Key Takeaways

  • 4DMT has completed enrollment in the global phase 3 4FRONT-2 trial evaluating investigational gene therapy 4D-150 for wet AMD, completing enrollment across both pivotal studies in the 4FRONT program
  • The trial will assess noninferiority in visual acuity at 52 weeks and reduction in anti-VEGF treatment burden compared with aflibercept 2 mg administered every 8 weeks
  • Topline data are expected from 4FRONT-1 in the first half of 2027 and from 4FRONT-2 in the second half of 2027, with a phase 3 diabetic macular edema trial planned to begin in the third quarter of 2026

4D Molecular Therapeutics (4DMT) has completed patient enrollment in 4FRONT-2, the second pivotal phase 3 trial evaluating its investigational gene therapy candidate 4D-150 for the treatment of wet age-related macular degeneration (AMD).
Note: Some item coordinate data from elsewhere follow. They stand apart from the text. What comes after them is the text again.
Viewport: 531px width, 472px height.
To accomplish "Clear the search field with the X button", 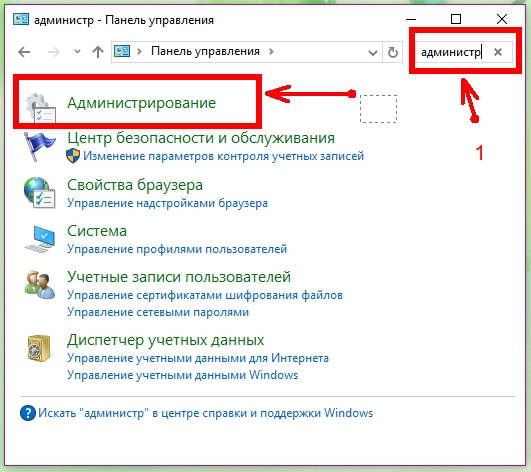I will point(498,52).
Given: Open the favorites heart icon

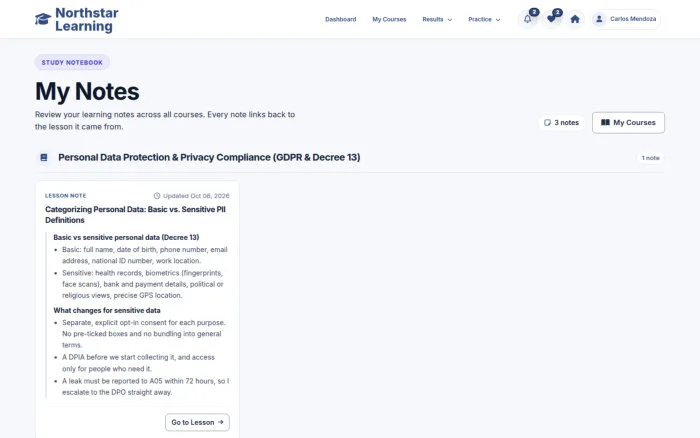Looking at the screenshot, I should (551, 19).
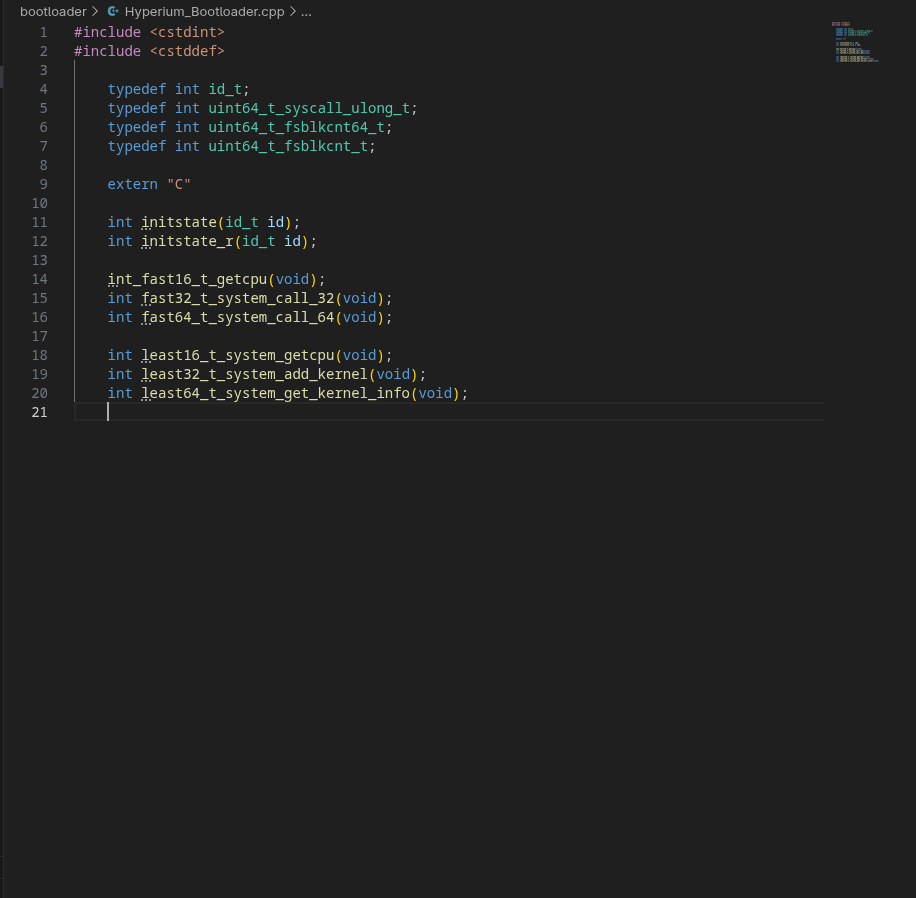The height and width of the screenshot is (898, 916).
Task: Click the breadcrumb ellipsis symbol segment
Action: [x=306, y=12]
The milestone completes enrollment across both global phase 3 studies in the company's 4FRONT clinical program, with the company reporting that both trials exceeded initial enrollment projections.

"Completing global enrollment in both 4FRONT-1 and 4FRONT-2 phase 3 trials with over-enrollment and ahead of initial projections further validates 4D-150 as the potential cornerstone of a transformative, category-defining retina franchise at 4DMT," said David Kirn, MD, co-founder, president and CEO of 4DMT.

Dr. Kim added that the company expects phase 3 readouts in 2027 and plans to initiate a phase 3 study of 4D-150 in diabetic macular edema during the third quarter of 2026.

"The vision for 4D-150 is compelling because it aims to move wet AMD care beyond repeated bolus injections toward durable, continuous disease control with a single intravitreal administration as the backbone treatment," said Patricio G. Schlottmann, MD, director of the Research Department at the Charles Ophthalmic Center and ophthalmology department director at Organización Médica de Investigación in Buenos Aires, Argentina, who is also a principal investigator in the 4FRONT-2 study.

4FRONT-2 is a global, multicenter, randomized, double-masked phase 3 study comparing a single intravitreal administration of 4D-150 with aflibercept 2 mg administered every 8 weeks in patients with wet AMD. The trial enrolled both treatment-naïve patients and recently diagnosed patients with limited prior anti-VEGF treatment.

The primary endpoint is noninferiority in the mean change from baseline in best-corrected visual acuity at 52 weeks. A key secondary endpoint evaluates treatment burden by comparing the number of aflibercept injections required in the 4D-150 arm versus the comparator arm over one year. Patients in both treatment groups are eligible to receive supplemental aflibercept injections as needed.

Topline 52-week results from 4FRONT-2 are expected during the second half of 2027.

The companion trial, 4FRONT-1, is being conducted in North America with an otherwise similar study design but enrolls only treatment-naïve patients. Topline 52-week results from that study are anticipated in the first half of 2027.